His brothers had been excellent students. Sohan was bright, but he had been hyperactive and
the class clown. In school, he had never been able to focus his attention well enough to
excel at anything but physical education. To please his parents, after high school Sohan tried
a semester of junior college. It was worse than high school; the only thing that kept him going
was guilt. Whereas his older brother was admitted to law school (with honors at entrance),
and his younger brother mopped up the prizes at the state science fair, Sohan felt almost
joyful when his birthday was that year’s fourth pick in the national draft lottery. The
following day he enlisted in the Army.

Somewhere in his schooling Sohan had learned to type, so he was assigned to his
battalion’s administrative section. He liked to say that throughout 4 years in the military,
he never fired his weapon in anger. By comparison with some of the older men’s
alcohol use, his drinking was moderate. Although he had about the usual number of
fights, he managed to avoid serious trouble. When he left the service at age 22, he had held
onto his sergeant’s stripes through two tours of duty in Vietnam. After that, life suddenly got
serious. Working part-time after hours in the post exchange, Sohan had discovered that he
was a natural salesman. So it had seemed a logical move to take a job selling life insurance. It
also seemed sensible to marry the boss’s daughter. When 2 years later his father-in-law died
suddenly, Sohan became sole proprietor of the agency.

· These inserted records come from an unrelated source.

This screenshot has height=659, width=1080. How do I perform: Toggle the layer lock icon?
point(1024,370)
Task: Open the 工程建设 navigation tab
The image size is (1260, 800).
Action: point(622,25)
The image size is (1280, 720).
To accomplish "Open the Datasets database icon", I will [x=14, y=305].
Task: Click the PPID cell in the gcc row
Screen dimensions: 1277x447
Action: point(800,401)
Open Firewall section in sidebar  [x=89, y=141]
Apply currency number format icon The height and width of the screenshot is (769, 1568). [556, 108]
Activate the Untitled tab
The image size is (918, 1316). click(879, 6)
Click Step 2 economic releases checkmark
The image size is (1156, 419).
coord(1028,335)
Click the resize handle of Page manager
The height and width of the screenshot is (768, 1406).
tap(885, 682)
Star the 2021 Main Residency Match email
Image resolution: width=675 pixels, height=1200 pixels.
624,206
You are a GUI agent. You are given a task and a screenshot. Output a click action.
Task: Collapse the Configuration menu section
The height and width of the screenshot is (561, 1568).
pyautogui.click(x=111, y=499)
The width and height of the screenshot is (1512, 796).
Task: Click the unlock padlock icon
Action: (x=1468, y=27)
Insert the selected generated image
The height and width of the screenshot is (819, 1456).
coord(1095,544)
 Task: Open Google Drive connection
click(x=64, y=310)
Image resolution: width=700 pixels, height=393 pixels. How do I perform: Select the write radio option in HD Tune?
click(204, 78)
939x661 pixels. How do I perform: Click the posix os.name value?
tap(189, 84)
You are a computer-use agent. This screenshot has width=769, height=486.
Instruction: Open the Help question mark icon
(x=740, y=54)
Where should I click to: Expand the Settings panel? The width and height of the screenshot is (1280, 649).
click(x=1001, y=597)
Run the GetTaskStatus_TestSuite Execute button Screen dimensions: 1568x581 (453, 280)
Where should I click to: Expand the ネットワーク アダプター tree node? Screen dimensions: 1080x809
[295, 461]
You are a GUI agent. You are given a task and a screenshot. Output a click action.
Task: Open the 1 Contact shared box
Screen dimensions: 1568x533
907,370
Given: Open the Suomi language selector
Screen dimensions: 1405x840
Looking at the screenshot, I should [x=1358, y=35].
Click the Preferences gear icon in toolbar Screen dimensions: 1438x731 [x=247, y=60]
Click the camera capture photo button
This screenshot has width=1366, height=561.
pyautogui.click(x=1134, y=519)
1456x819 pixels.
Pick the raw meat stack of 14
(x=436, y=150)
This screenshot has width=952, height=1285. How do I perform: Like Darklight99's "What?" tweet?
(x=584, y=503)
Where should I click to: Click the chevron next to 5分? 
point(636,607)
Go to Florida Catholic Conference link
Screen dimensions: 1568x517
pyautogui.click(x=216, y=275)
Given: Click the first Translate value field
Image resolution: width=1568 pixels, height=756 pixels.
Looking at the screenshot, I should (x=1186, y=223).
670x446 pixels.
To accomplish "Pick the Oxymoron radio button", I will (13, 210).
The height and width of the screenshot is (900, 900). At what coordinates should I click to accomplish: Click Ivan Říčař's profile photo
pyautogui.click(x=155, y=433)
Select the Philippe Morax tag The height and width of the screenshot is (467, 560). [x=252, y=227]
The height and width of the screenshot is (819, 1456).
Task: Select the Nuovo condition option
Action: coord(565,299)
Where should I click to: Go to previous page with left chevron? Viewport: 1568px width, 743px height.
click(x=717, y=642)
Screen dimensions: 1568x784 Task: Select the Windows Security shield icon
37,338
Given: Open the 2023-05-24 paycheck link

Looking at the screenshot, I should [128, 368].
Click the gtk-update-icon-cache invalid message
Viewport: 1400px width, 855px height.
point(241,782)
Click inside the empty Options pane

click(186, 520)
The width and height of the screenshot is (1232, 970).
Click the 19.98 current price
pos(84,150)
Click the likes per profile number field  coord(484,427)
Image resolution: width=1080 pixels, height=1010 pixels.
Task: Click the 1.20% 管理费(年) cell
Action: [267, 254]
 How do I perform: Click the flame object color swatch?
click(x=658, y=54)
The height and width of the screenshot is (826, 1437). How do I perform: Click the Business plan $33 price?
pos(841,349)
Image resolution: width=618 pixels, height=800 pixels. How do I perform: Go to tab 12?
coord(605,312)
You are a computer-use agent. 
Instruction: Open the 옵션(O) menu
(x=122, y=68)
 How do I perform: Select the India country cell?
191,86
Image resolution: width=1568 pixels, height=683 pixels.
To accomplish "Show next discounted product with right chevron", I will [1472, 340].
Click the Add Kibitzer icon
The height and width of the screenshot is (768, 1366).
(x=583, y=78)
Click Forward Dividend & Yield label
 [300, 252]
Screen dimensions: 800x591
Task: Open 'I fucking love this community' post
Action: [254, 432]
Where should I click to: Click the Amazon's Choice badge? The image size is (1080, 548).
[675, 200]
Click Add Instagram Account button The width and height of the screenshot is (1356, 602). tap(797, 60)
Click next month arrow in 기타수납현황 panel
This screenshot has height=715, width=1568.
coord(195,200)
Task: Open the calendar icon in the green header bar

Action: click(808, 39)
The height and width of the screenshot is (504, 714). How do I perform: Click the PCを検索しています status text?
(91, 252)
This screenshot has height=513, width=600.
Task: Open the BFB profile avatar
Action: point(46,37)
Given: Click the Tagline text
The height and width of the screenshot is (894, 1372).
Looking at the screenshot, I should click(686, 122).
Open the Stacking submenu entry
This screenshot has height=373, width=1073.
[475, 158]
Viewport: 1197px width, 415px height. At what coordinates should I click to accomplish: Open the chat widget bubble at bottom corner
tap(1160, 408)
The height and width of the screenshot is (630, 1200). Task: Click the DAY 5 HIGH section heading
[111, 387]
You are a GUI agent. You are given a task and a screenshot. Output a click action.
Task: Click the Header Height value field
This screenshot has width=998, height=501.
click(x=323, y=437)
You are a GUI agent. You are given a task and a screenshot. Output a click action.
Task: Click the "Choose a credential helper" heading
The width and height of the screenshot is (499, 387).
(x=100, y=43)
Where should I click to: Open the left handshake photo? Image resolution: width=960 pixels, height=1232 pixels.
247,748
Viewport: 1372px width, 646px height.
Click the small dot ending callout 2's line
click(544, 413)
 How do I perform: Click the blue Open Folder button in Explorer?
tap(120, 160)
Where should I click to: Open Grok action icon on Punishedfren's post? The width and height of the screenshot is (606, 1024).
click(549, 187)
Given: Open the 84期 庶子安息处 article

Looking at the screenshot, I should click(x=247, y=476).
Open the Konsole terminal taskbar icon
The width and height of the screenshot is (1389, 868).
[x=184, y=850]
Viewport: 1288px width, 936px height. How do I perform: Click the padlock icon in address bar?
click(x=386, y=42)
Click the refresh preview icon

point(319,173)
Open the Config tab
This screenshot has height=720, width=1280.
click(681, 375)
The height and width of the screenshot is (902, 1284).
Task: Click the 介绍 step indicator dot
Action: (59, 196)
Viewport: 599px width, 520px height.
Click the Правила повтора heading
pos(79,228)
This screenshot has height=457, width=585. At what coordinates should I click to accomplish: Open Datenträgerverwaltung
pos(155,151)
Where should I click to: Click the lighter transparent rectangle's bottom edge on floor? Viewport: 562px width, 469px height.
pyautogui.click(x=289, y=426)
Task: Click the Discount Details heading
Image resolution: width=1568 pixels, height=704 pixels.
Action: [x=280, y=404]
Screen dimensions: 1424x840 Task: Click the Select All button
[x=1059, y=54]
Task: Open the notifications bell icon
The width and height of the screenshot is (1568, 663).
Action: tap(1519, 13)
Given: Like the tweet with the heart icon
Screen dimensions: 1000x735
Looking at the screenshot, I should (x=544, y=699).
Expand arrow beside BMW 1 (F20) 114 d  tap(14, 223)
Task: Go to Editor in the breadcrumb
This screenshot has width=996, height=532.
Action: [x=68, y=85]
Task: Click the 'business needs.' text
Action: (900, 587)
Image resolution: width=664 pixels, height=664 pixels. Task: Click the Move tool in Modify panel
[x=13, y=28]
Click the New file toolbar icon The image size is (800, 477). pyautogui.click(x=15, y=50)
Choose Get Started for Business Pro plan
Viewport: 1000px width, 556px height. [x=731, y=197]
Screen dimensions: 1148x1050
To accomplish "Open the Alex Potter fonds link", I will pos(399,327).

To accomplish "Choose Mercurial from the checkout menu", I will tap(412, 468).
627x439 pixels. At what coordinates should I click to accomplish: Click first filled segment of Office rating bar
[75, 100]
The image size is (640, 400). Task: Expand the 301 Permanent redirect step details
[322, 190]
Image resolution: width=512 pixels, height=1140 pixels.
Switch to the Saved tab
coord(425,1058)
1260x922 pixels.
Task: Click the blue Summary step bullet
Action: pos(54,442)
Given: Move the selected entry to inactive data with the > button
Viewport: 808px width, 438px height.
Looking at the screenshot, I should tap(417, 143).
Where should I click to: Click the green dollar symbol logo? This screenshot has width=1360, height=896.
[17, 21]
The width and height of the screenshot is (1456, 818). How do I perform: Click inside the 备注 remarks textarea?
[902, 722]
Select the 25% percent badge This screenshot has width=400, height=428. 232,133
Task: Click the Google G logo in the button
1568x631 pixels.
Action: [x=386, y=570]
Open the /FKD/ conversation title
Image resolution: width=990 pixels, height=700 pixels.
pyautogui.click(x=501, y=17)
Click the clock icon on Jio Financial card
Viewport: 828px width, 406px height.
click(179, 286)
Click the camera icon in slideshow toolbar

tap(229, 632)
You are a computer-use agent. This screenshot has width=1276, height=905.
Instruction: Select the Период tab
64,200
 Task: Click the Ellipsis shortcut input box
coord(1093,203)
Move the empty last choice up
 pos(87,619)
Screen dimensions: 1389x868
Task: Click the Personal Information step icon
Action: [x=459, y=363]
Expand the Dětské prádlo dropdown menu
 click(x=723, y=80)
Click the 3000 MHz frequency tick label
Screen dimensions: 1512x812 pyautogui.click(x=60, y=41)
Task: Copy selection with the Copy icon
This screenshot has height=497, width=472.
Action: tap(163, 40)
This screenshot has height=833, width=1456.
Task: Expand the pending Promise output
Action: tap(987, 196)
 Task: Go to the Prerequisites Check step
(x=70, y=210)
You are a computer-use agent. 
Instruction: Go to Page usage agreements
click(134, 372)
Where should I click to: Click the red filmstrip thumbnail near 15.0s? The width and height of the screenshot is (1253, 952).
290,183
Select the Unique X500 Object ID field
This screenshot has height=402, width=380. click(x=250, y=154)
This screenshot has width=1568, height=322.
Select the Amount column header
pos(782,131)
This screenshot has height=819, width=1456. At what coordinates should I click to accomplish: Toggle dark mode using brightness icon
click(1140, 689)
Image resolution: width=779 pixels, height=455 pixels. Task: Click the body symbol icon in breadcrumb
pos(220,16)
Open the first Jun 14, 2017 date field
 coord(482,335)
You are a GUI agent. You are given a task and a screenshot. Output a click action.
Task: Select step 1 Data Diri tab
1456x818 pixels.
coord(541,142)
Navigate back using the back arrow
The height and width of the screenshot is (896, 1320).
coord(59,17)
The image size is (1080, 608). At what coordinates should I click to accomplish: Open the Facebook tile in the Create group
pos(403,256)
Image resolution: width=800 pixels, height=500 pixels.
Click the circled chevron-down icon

“The business made me, and it ruined me,” he said. “I made a lot of money having lunch with
people and selling them large policies. I told myself that I had to drink with them in order to
make a sale, but I suppose that was just rationalization.” As time went on, Sohan’s two-
martini lunches turned into four-martini lunches. By the time he was 31, he was skipping
lunch completely and nipping throughout the afternoon to “keep a glow on.” At the end of the
day, he was sometimes surprised to see how much had disappeared from the bottle he kept in
his desk drawer.
The past year had brought Sohan two unpleasant surprises. The first came when his doctor
informed him that the nagging pain just above his navel was an ulcer; for
the sake of his health, he would have to stop drinking. The second, which in a way
seemed worse because it injured his pride, occurred one afternoon over lunch. A longtime
client of the agency apologetically said that he would be taking his substantial
business elsewhere; his wife didn’t feel comfortable that he was “doing business with a
lush.” Thinking back, Sohan realized that there had been several other, less blatant instances
of customers departing the fold.

The result had been his resolve to quit, or at least to reduce the amount of his
drinking. (“Quitting is easy,” he remarked ruefully. “I did it twice in 1 month.”) At first
he promised himself he wouldn’t drink before 5 p.m.; that proved impractical, and he
later amended it to “around lunchtime.” With the level in his desk drawer bottle receding
as fast as ever, Sohan decided he would try Alcoholics Anonymous. “That was worse than
useless,” he explained. “The stories I heard from some of those people made me feel like a
teetotaler.”
A comment made by his wife eventually brought him in for evaluation. “You used to drink to
have a good time,” she told him. “Now you drink because you need it.”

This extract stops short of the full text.